There are several potential mechanisms underlying the associations between night shift work and COPD risk. Night shifts may trigger circadian disruption, resulting from the mismatch between internal circadian rhythms and external environmental conditions [40]. Subsequently, the changes in sleep–wake cycles and exposure to light–dark patterns can lead to abnormal levels of cortisol, melatonin, and body temperature, which have been associated with COPD [40,41,42,43]. For example, the night shift can alter the circadian rhythm, which has been reported to suppress melatonin biosynthesis [15, 44, 45]. Previous experimental studies have shown that melatonin has a beneficial effect on COPD by attenuating apoptosis and endoplasmic reticulum stress [42]. Therefore, lower melatonin levels caused by disruption of circadian rhythm may be an important pathway that contributes to the observed associations. Additionally, circadian disruption induced by night shifts can disrupt the normal expression of clock gene expression, such as BMAL, CLOCK, PER1, PER2, and PER3 [46]. The oscillation and dysregulated expression of these clock gene expression have been reported to play a role in COPD pathogenesis, including chronic inflammation and imbalanced autophagy level [47]. On the other hand, circadian clock disruption during chronic lung diseases has essential effect in augmented oxidative stress and increased systemic inflammation, as evidenced by increased interleukin-6, C-reactive protein, and tumor necrosis factor [14, 48]. These factors are believed to be responsible for the advancement of COPD [49]. Lastly, unfavorable changes in health behaviors (such as increased smoking and irregular meals), among night shift workers, could also be a potential reason that contributes to COPD.

Significant additive interactions between genetic predisposition and current shift work were observed in the current study. These results support public health efforts to emphasize the harmful impact of night shift work, especially for those individuals who are at high genetic risk. We also observed that the risk of COPD with longer durations and increased monthly frequency was aggravated by high genetic risk, despite the lack of statistical significance in the interaction test. All findings might facilitate the emergence of new strategies for personalized precision prevention of COPD and highlight that further primary prevention strategies of COPD for night shift workers should take into account individual susceptibility.

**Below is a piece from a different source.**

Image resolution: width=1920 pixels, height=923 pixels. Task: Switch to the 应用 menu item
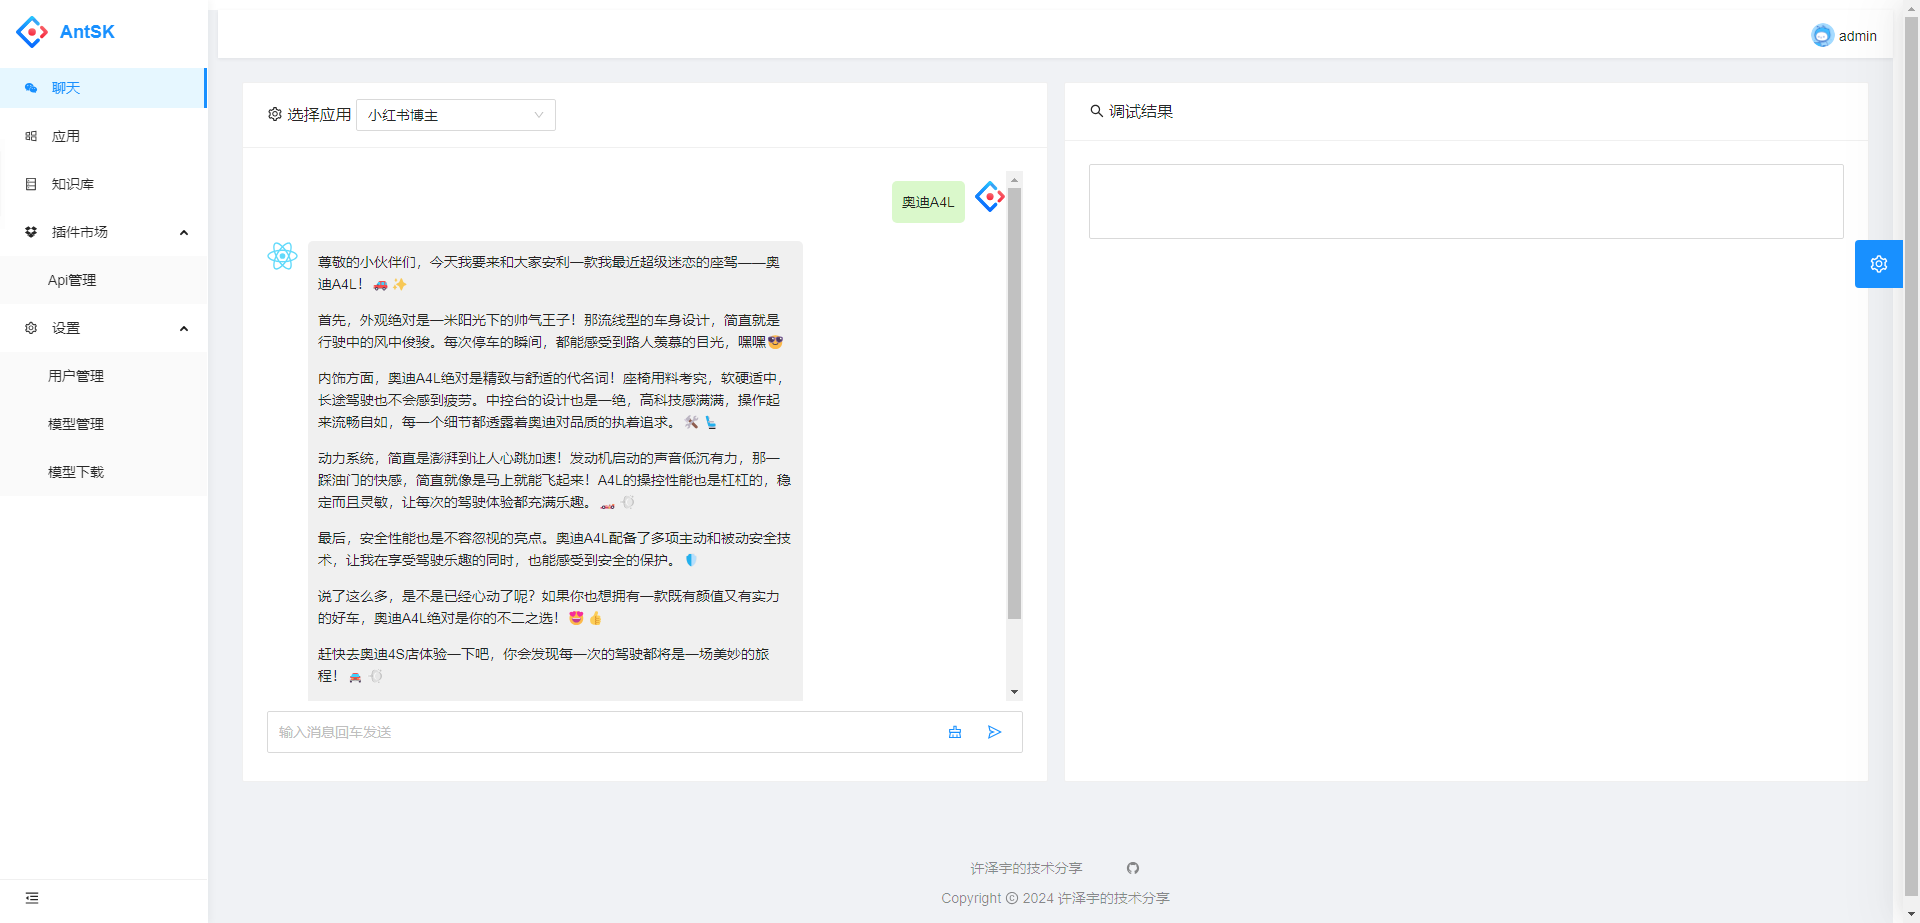66,136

Strength of our study lies in the prospective design, large sample size, long-term follow-up, and detailed current shift work information. Most importantly, this is the first cohort study to investigate relationships between night shifts and COPD risk. Besides, we further assessed the contribution of genetic factors in the above relationships, which enabled us to precisely determine the effects of night shifts on groups with varying levels of susceptibility. Moreover, we used detailed information on the lifetime of night shift work, which provides original insight and a unique opportunity to study the relationship between night shifts and COPD [14].

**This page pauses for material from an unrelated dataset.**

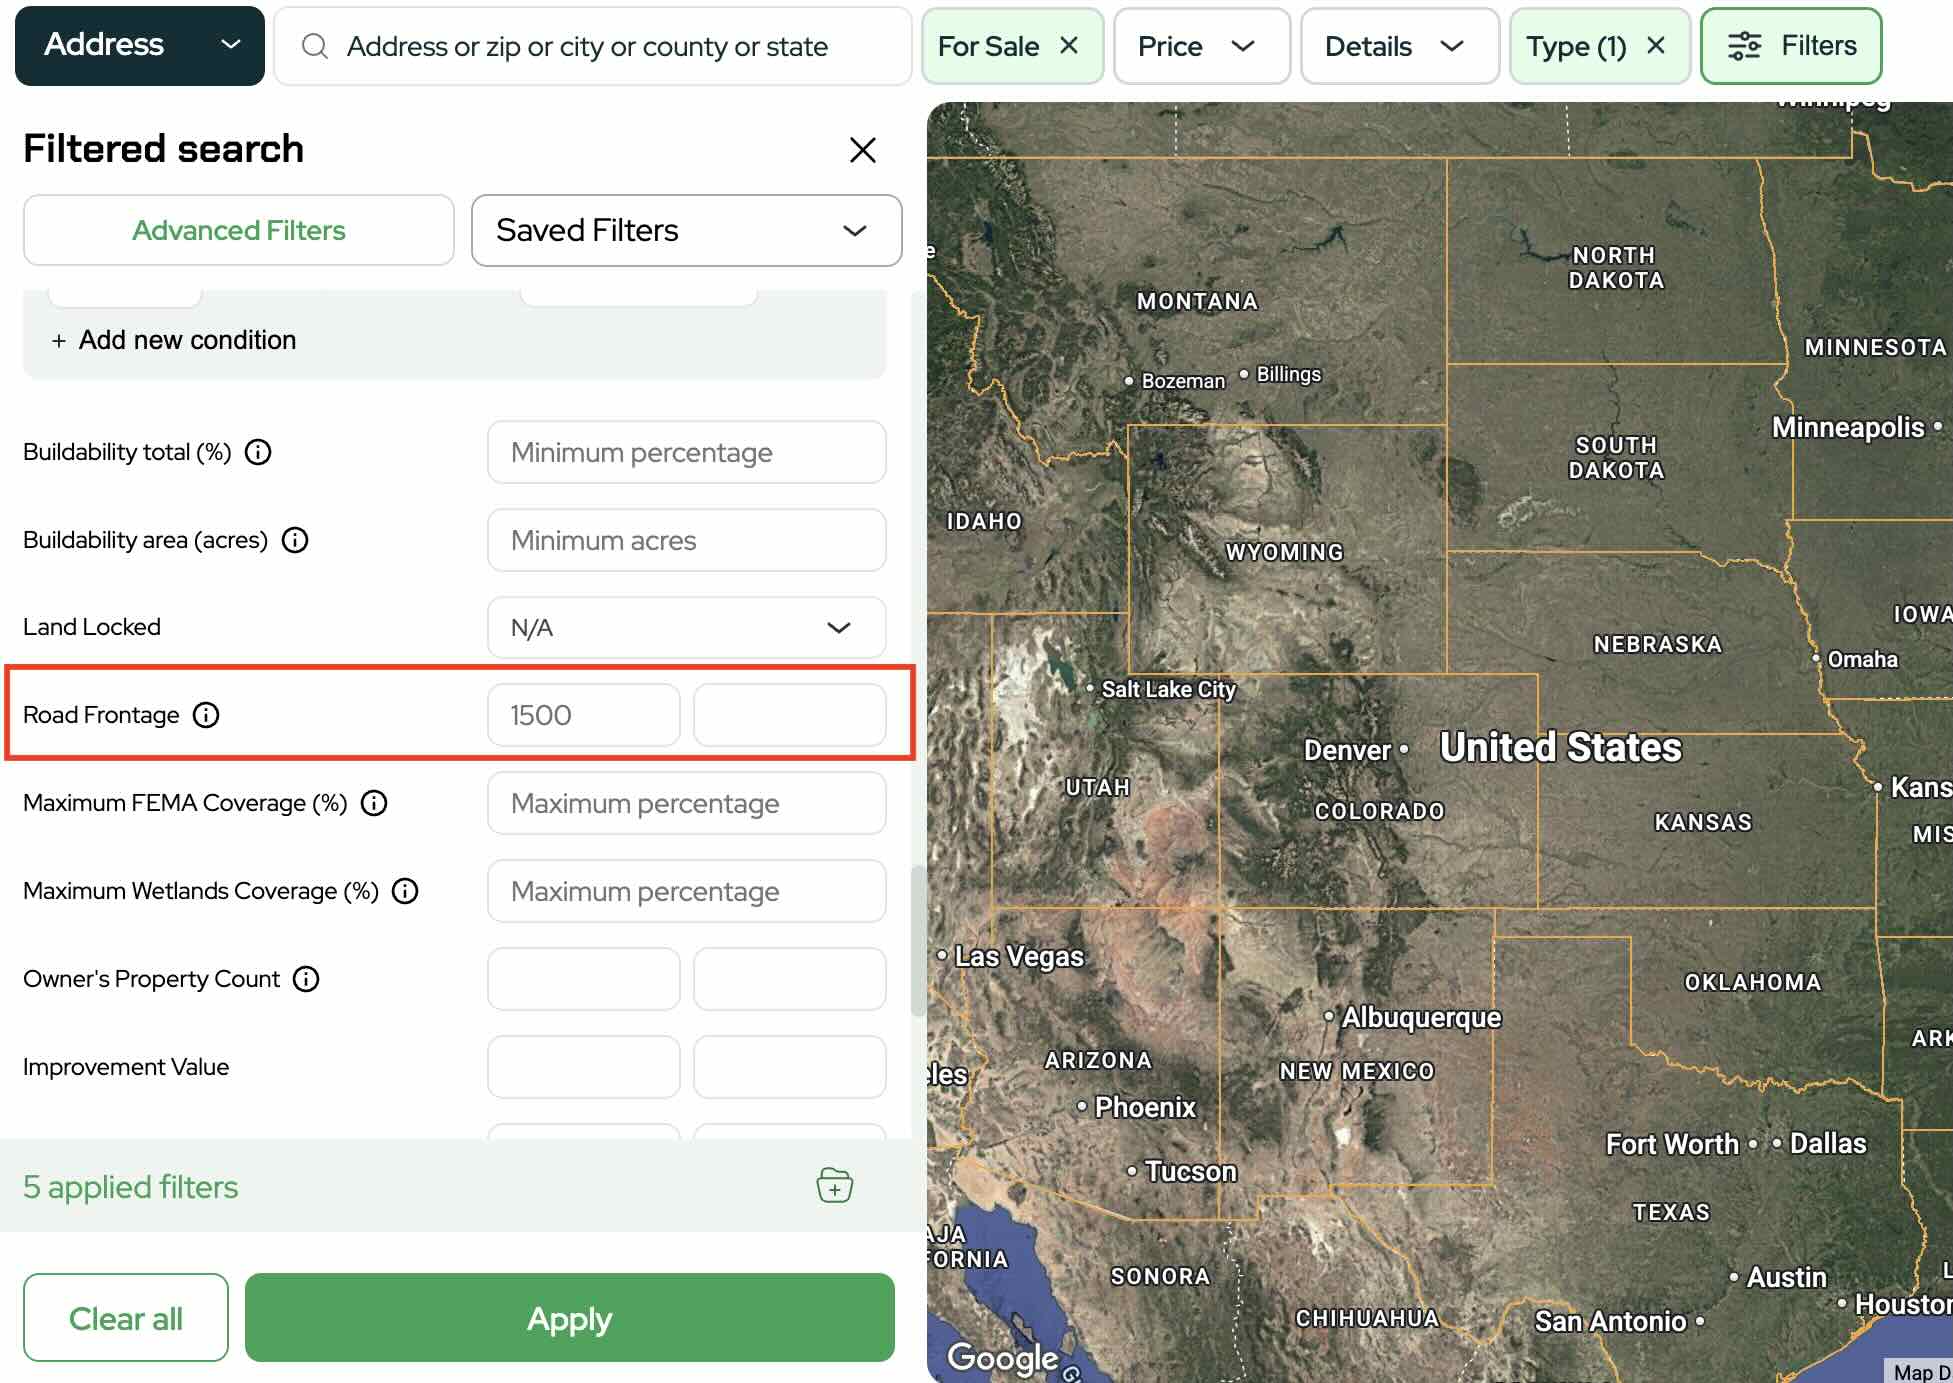Switch to Advanced Filters tab
1953x1383 pixels.
pos(238,230)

Nevertheless, several potential weaknesses also exist in this study. First, causality cannot be determined because of the observational study design. Second, the information on current and former employment history and some of the COPD incidence was assessed by self-report, which may contribute to misclassification. Third, we did not assess the role of melatonin in the observed relationships, thus we could not confirm our findings mechanistically. Fourth, most of the participants in this study were white, which limits the generalizability of our results to other racial/ethnic groups. Lastly, online lifetime employment information only enrolled ~ 70,000 individuals in this study.

Conclusions

In conclusion, night shift work was significantly associated with an increased risk of COPD and maybe a novel risk factor for COPD. Besides, we found that the positive relationships between night shift work and COPD risk could be aggravated by higher COPD-genetic risk.